Volumetric Interpretation of Protein Adsorption: Ion-Exchange Adsorbent Capacity Protein pI and Interaction Energetics

摘要

Adsorption of lysozyme (Lys), human serum albumin (HSA), and immunoglobulin G (IgG) to anion- and cation-exchange resins is dominated by electrostatic interactions between protein and adsorbent. The solution-depletion method of measuring adsorption shows, however, that these proteins do not irreversibly adsorb to ion-exchange surfaces, even when the charge disparity between adsorbent and protein inferred from protein pI is large. Net-positively-charged Lys (pI = 11) and net-negatively-charged HSA (pI = 5.5) adsorb so strongly to sulfopropyl sepharose (SP; a negatively-charged, strong cation exchange resin, −0.22 mmol/mL exchange capacity) that both resist displacement by net-neutral IgG (pI = 7.0) in simultaneous adsorption-competition experiments.

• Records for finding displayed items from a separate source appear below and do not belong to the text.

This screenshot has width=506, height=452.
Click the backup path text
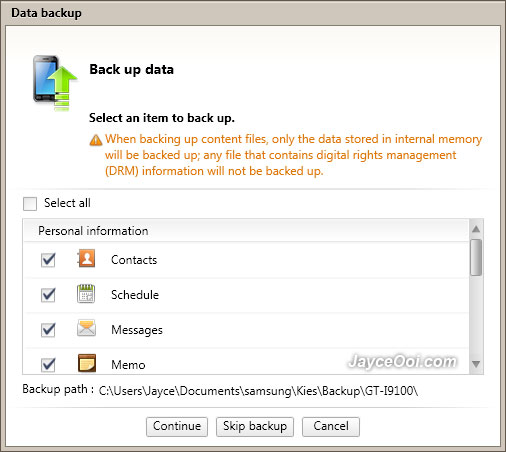pos(258,391)
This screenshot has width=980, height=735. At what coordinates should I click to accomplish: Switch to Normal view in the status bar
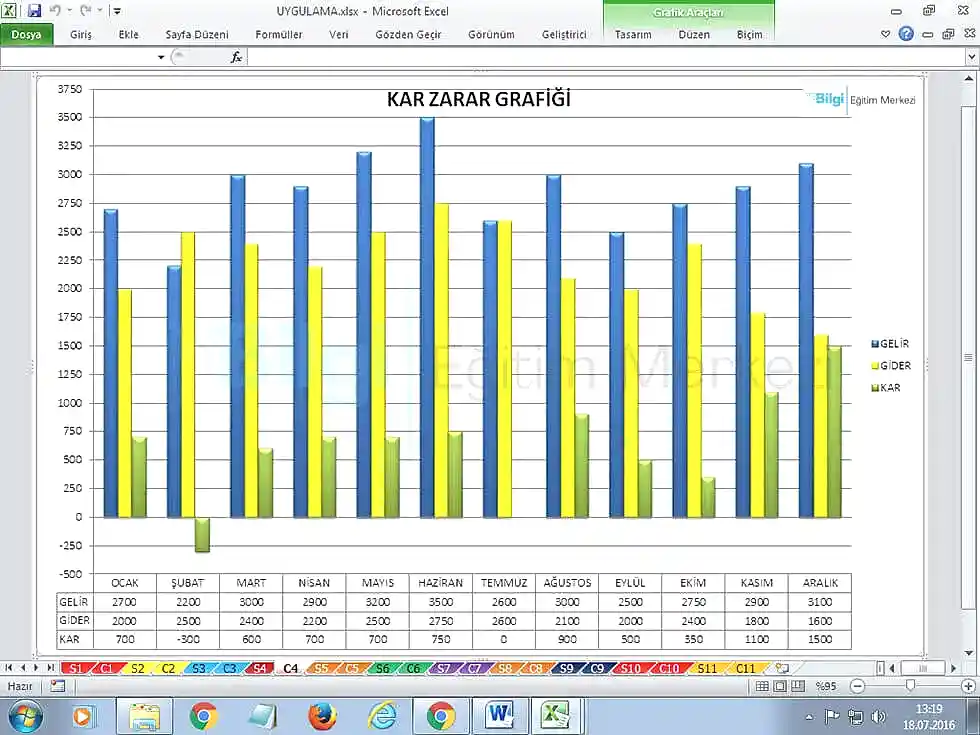pyautogui.click(x=763, y=686)
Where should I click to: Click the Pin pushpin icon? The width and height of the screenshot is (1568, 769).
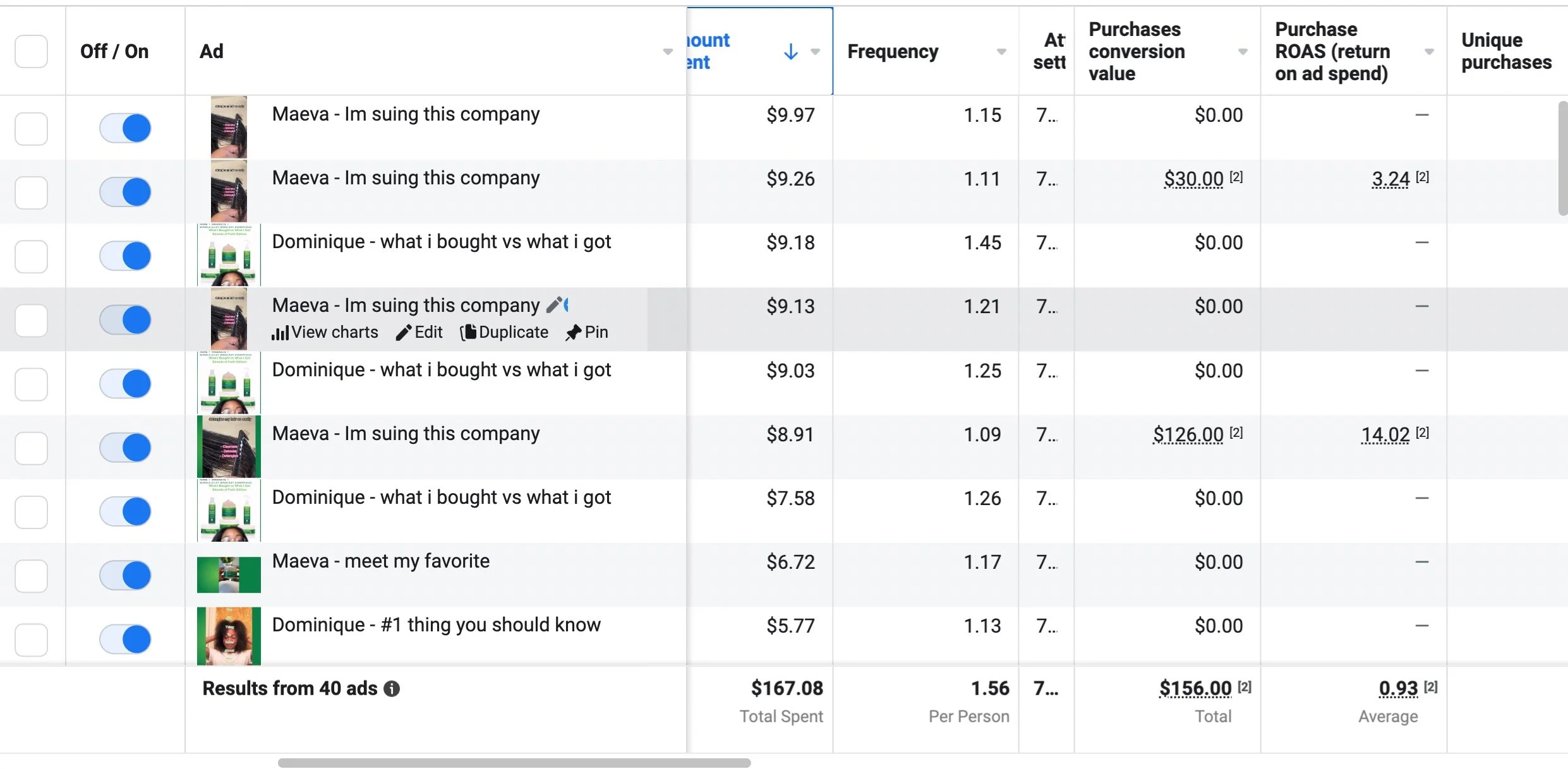click(x=573, y=333)
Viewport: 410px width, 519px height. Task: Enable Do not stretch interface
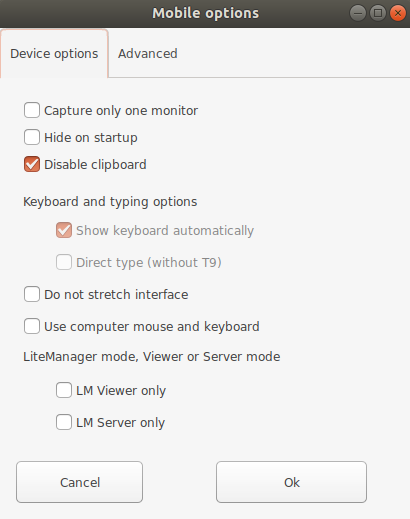pyautogui.click(x=32, y=294)
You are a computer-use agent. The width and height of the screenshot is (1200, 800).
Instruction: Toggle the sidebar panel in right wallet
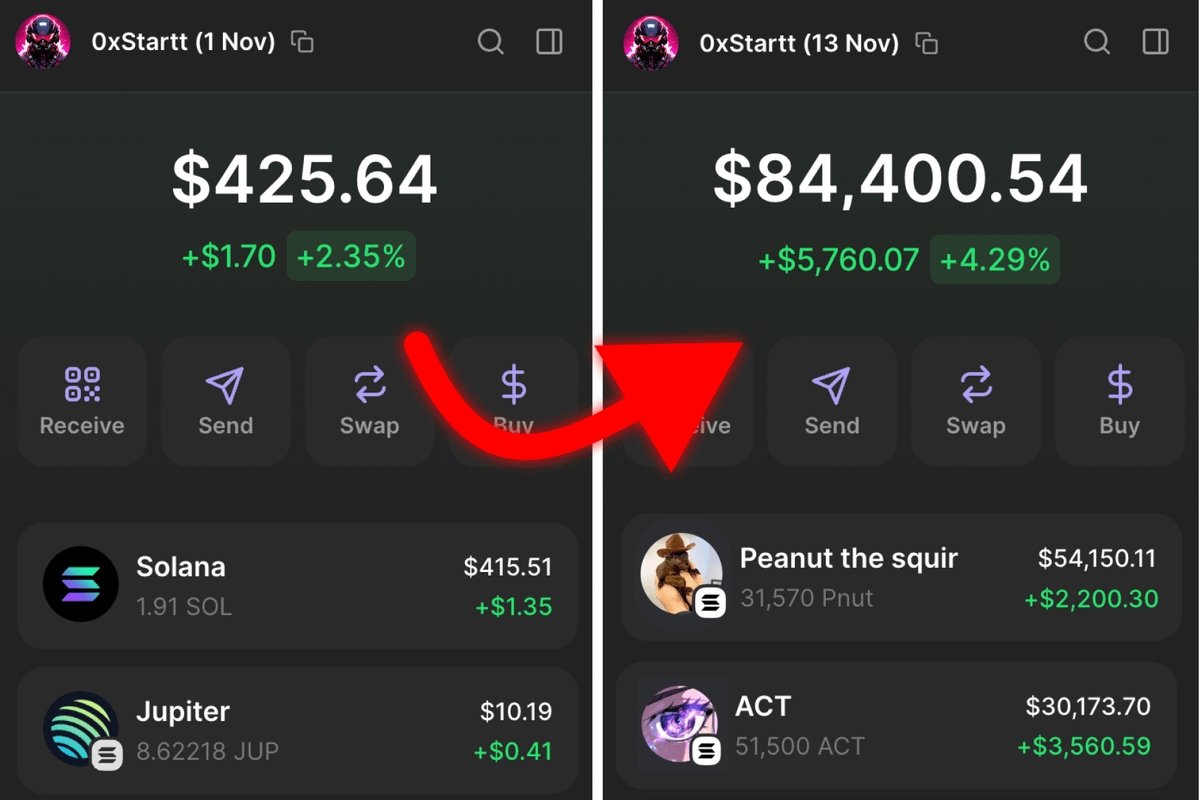[x=1156, y=42]
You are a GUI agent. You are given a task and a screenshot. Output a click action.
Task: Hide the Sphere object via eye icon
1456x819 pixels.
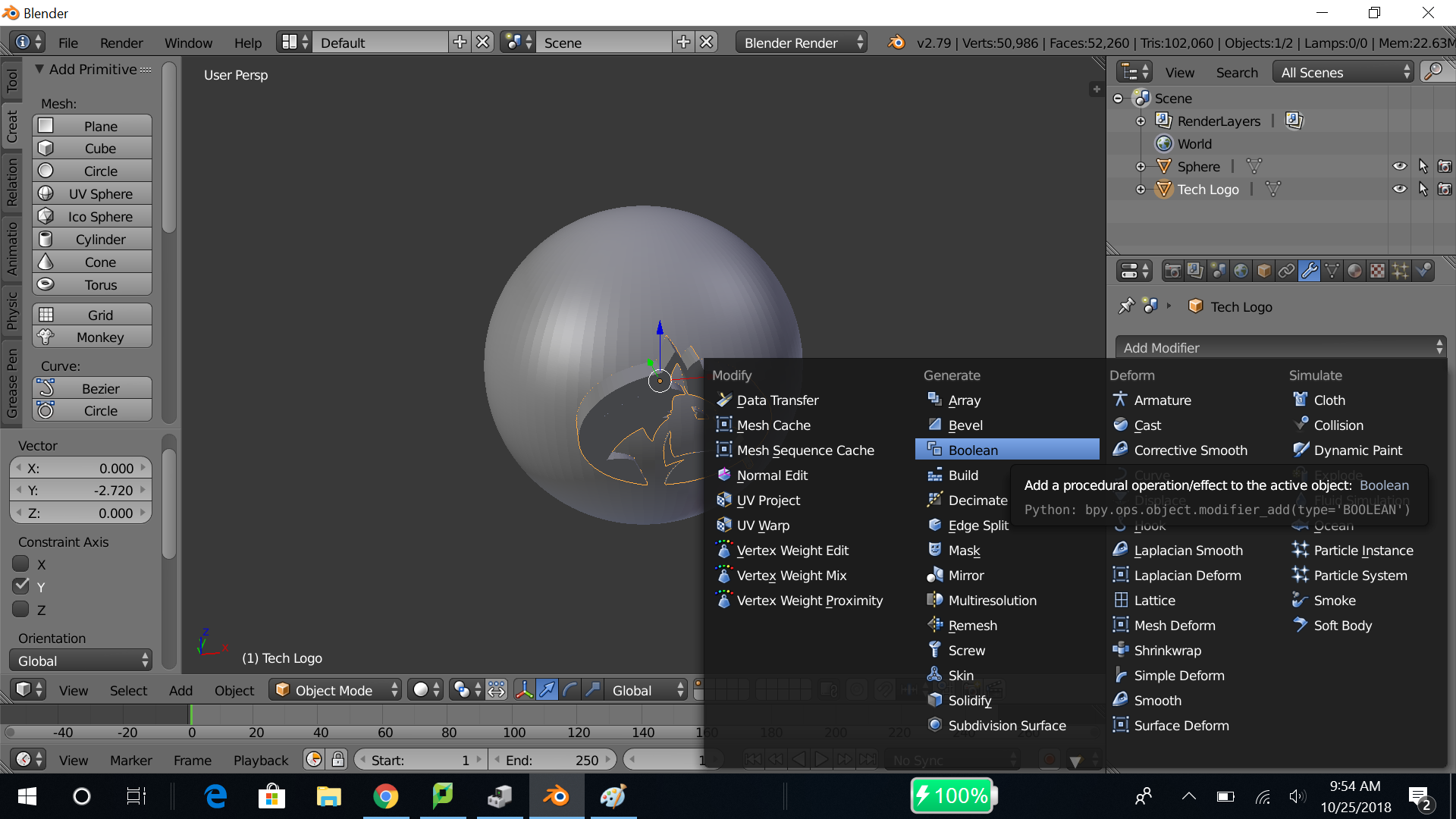point(1399,167)
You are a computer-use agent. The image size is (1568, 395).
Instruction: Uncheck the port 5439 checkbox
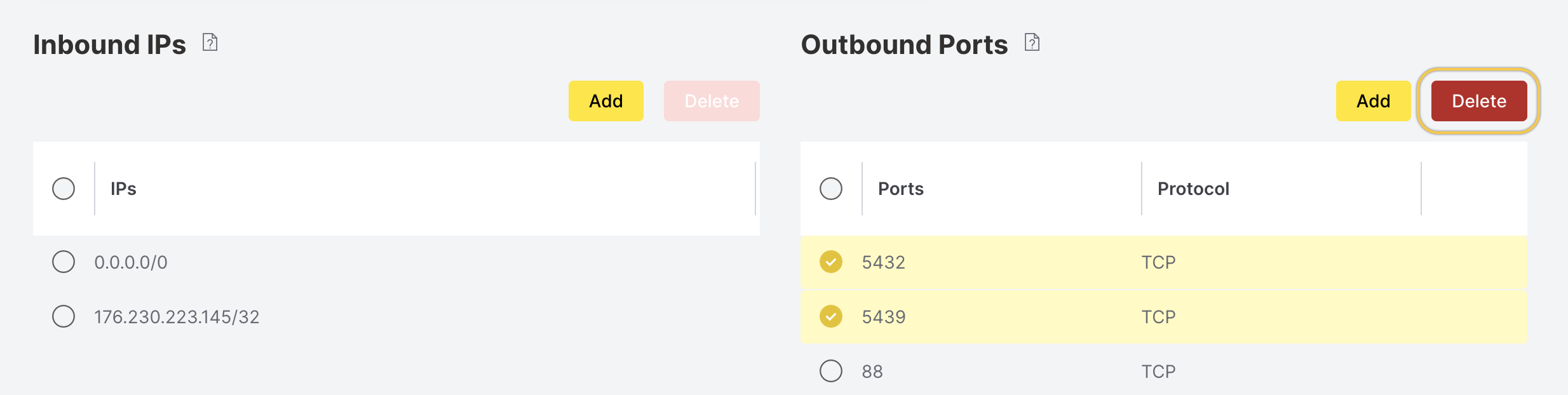point(831,316)
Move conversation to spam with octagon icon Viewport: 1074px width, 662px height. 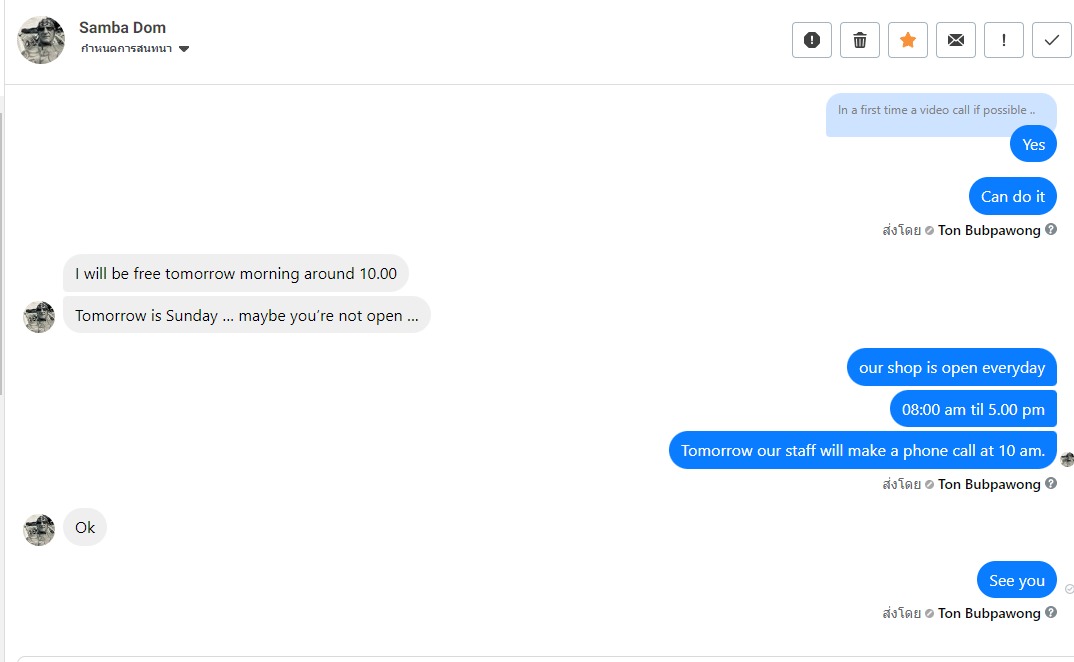812,40
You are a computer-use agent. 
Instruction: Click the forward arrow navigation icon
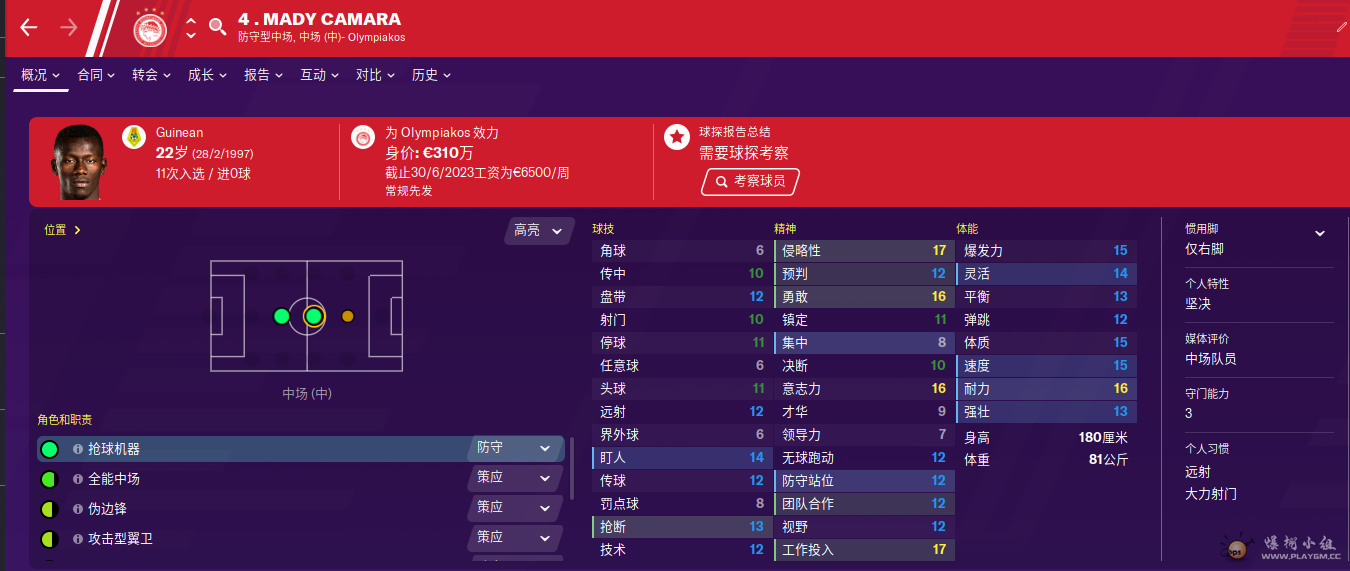(x=68, y=28)
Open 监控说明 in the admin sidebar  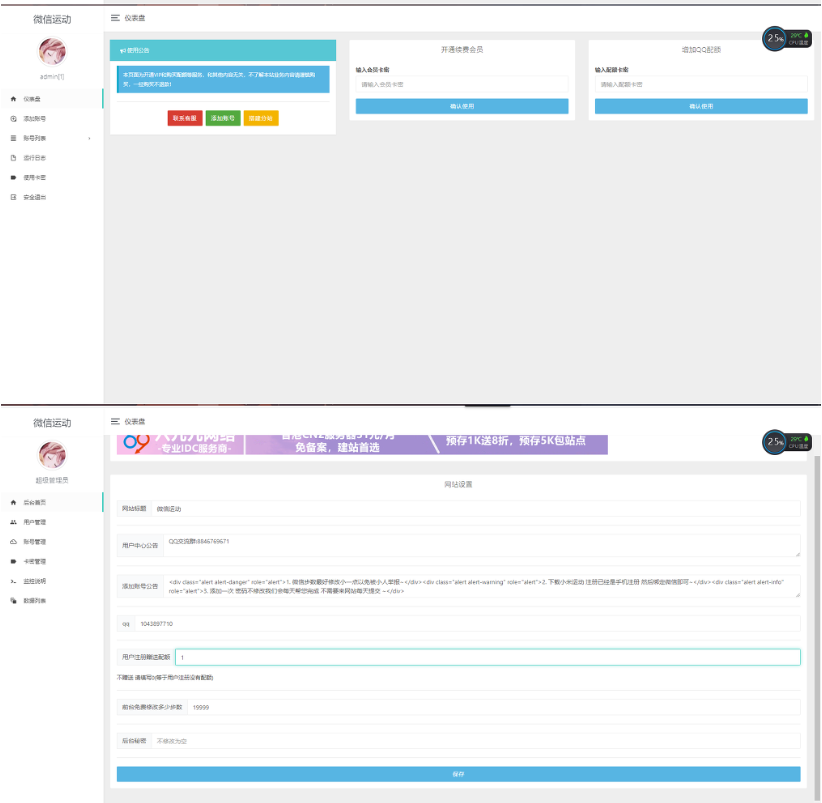point(34,581)
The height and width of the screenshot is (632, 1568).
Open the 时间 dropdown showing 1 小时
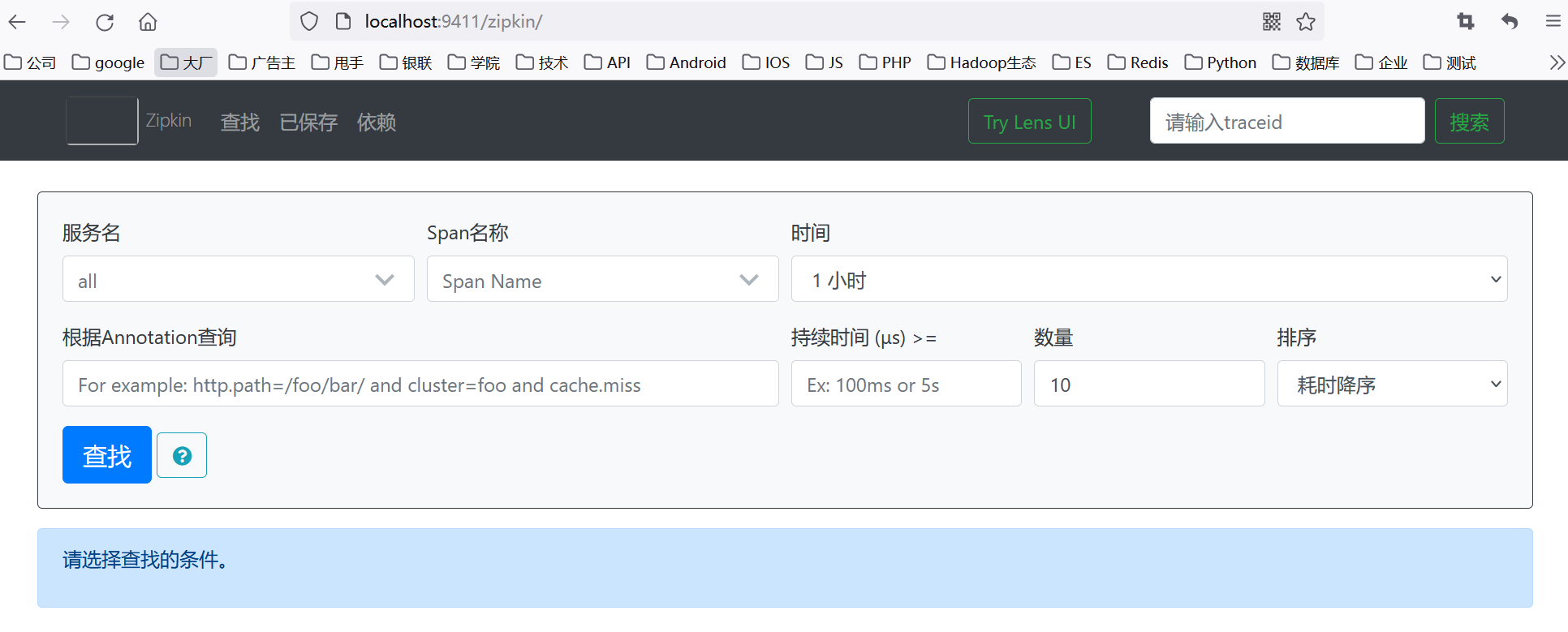pyautogui.click(x=1148, y=280)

By contrast, IgG readily displaces both Lys and HSA adsorbed either to quarternary-ammonium sepharose (Q; a positively-charged, strong anion exchanger, + 0.22 mmol/mL exchange capacity) or octadecyl sepharose (ODS, a neutral hydrophobic resin, 0 mmol/mL exchange capacity). Thus it is concluded that adsorption results do not sensibly correlate with protein pI and that pI is actually a rather poor predictor of affinity for ion-exchange surfaces. Adsorption of Lys, HSA, and IgG to ion-exchange resins from stagnant solution leads to adsorbed multi-layers, into-or-onto which IgG adsorbs in adsorption-competition experiments. Comparison of adsorption to ion-exchange resins and neutral ODS leads to the conclusion that the apparent standard free-energy-of-adsorption ΔGadso of Lys, HSA, and IgG is not large in comparison to thermal energy due to energy-compensating interactions between water, protein, and ion-exchange surfaces that leaves a small net ΔGadso. Thus water is found to control protein adsorption to a full range of substratum types spanning hydrophobic (poorly water wettable) surfaces, hydrophilic surfaces bearing relatively-weak Lewis acid/base functionalities that wet with (hydrogen bond to) water but do not exhibit ion-exchange properties, and surfaces with strong Lewis acid/base functional groups that exhibit ion-exchange properties in the conventional-chemistry sense of ion exchange.>Impact Statement: This work yields detailed insights into the physical chemistry of protein adsorption by elucidating relationships among adsorbent surface charge, capacity to adsorb proteins with different net charge inferred from pI, and the energy required to displace water at the solution-material interface.